Ideally, I'd like to be able to have something like this: multiple async functions (d1, d2, d3) in my data object and have eta do something like Promise.all in the background to speed things up.

function delay(ms: number) {
    return new Promise( resolve => setTimeout(resolve, ms) );
};

let d1 = delay(1000);
let d2 = delay(2000);
let d3 = delay(3000)

Promise.all([d1, d2, d3]).then((values) => {
    console.log("FINISHED !");
});

Among the popular templating js engines I tested (nunjucks, ejs, handlebars, ...), eta is probably the best templating engine to deal with async functions in the data object (kudos for that!). Adding this feature would really make async functions a breeze to use.

Thanks for this excellent tool.

shadowtime2000 commented 3 years ago

@SilentVoid13 So what you are requesting is to have Eta crawl the templates and find async functions to and automatically add them to a list? That seems kind of heavy and stuff and a little out of scope...

SilentVoid13 commented 3 years ago

@shadowtime2000 You're right maybe the global Promise.all() is a bit out of scope for this tool. I wouldn't mind implementing something like that myself but AFAIK there is no way to modify the way Eta deals with functions. I'd really like to be able to implement something like that while still using Eta though, do you have any suggestions on how I could achieve something like that ?

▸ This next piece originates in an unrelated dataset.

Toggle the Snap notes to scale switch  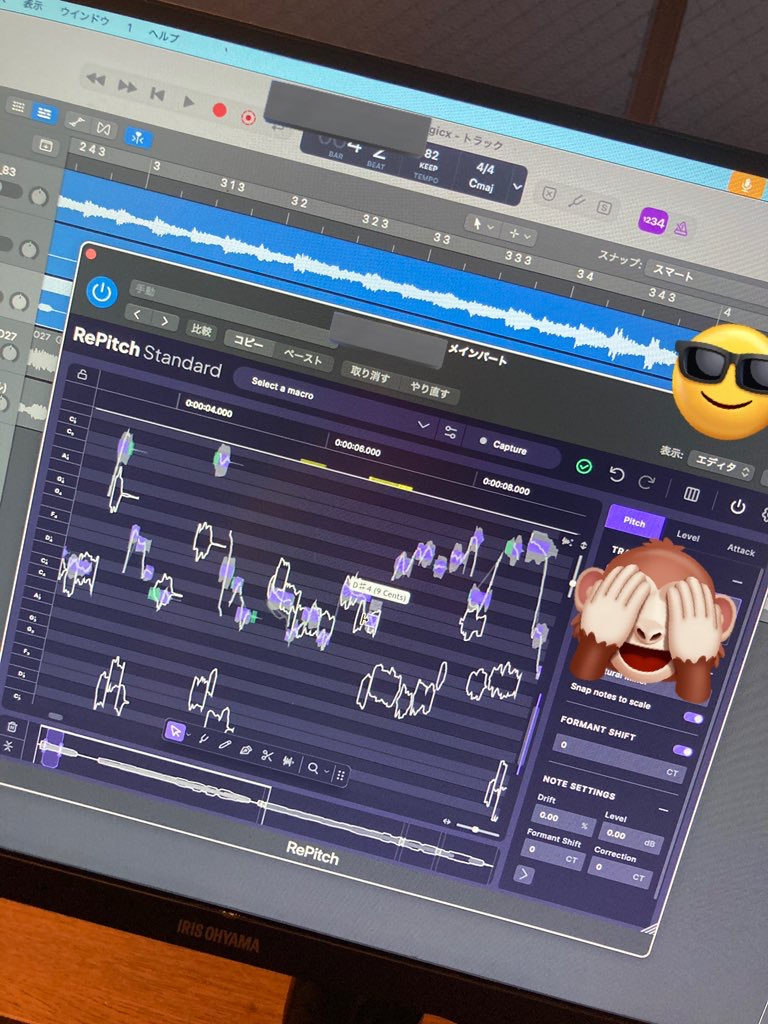tap(692, 718)
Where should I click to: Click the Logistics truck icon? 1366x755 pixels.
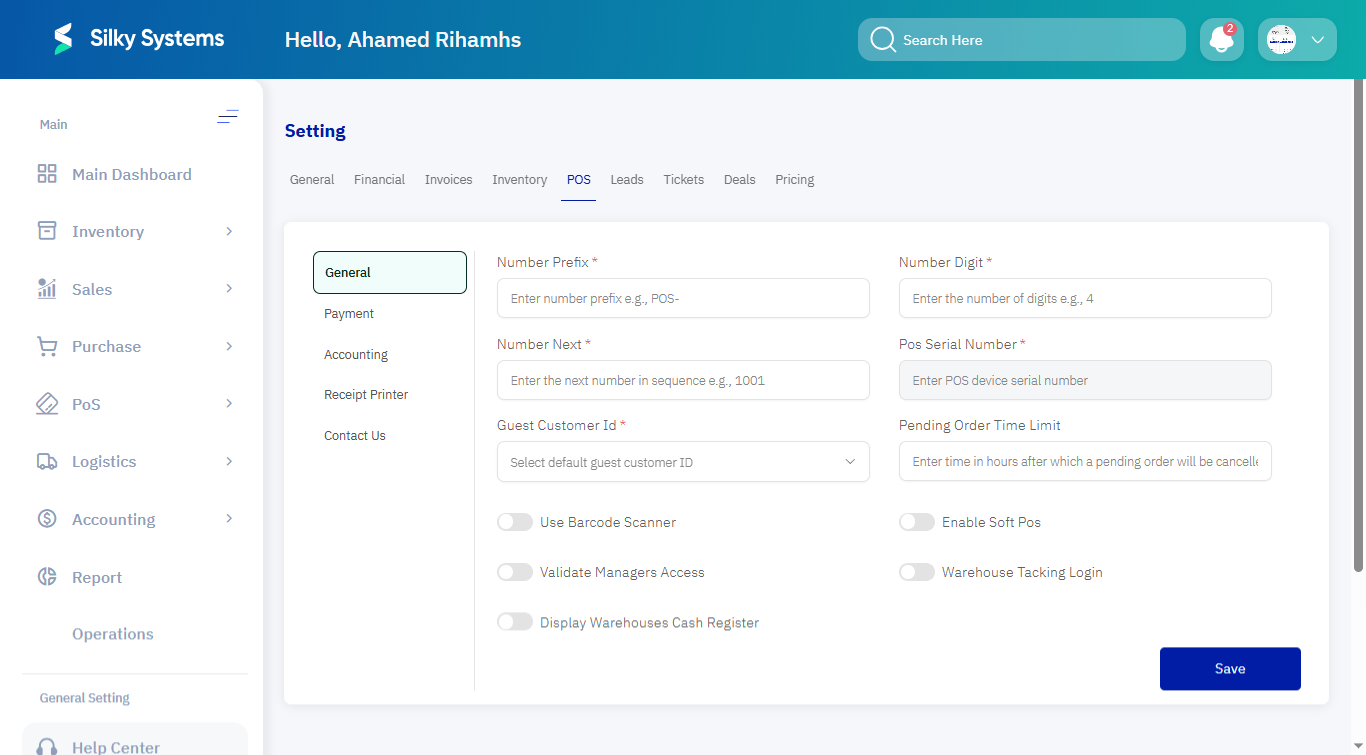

The option to await for all async functions by default seems like a valid use case though, and I don't think I'll be the only one using such a feature.

SilentVoid13 commented 3 years ago

Hey @shadowtime2000 any updates on this ?

I modified some stuff in eta to get it working on my side: added an alwaysAwait optional boolean option in the config and added the following code in the function compileScope in compile-string.ts:

[...]
if (type === 'r') {
  // raw

  if (config.alwaysAwait) {
    content = 'await ' + content;
  }

  if (config.filter) {
    content = 'E.filter(' + content + ')'
  }

  returnStr += 'tR+=' + content + '\n'
} else if (type === 'i') {
  // interpolate

  if (config.alwaysAwait) {
    content = 'await ' + content;
  }

  if (config.filter) {
    content = 'E.filter(' + content + ')'
  }

  if (config.autoEscape) {
    content = 'E.e(' + content + ')'
  }
  returnStr += 'tR+=' + content + '\n'
  // reference
}
[...]

Since await does nothing on variables / synchronous functions this seems like an "ok" solution.

Do you want me to make a PR for this or do you disagree with the idea of this option ? As I said I think this can be a valuable option for other users besides me.